Pythagoras and the Four Hammers (1980)
The inspiration for this work came from the following story which I found in MUSIC IN THE MEDIEVAL WORLD, by Albert Seay (Prentice Hall History of Music Series). The author is discussing the musical philosophy of Boethius ( 470?-525).
" At the root of Boethius' ideas is the concept that music is number made audible. This is illustrated by a legend of Pythagoras, echoed by later writers. It seems that Pythagoras was wandering one day in the forest, and, passing by a forge, heard such wonderful harmonies from four hammers beating on anvils that he stopped to investigate. Determining that the sounds were caused by the heads of the hammers, he then weighed them, discovering that their weights were, respectively, 12, 9, 8, and 6 pounds. The sound of the octave was given by the relation of the 12-pound hammer to that of the 6, or 2:1. The perfect fifth resulted from the comparison of that of 12 and that of 8, or of those of 9 and 6, or 4:3, and the whole tone from that of 9 and 8. That these sounds were harmonious is explained, according to Pythagoras and his followers, by their numerical ratio, for the simpler the numerical relationship, the more beautiful is the sound. Music demonstrates in sound the pure world of number and derives its beauty from that world."

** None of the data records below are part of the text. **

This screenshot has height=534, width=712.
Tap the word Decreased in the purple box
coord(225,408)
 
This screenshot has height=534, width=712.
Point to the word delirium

The score is in four parts, played without pause.
Part One: Forest Murmurs - for unpitched instruments.
Part Two: The Anvil Chorus- introduces pitched instruments,beginning with the tubular chime.
Part Three: Song without Words - quiet music for pitched instruments.
Part Four: The Triumph of Nature - ostinato rhythms.
Pythagoras and the Four Hammers is dedicated to Barry Jekowsky.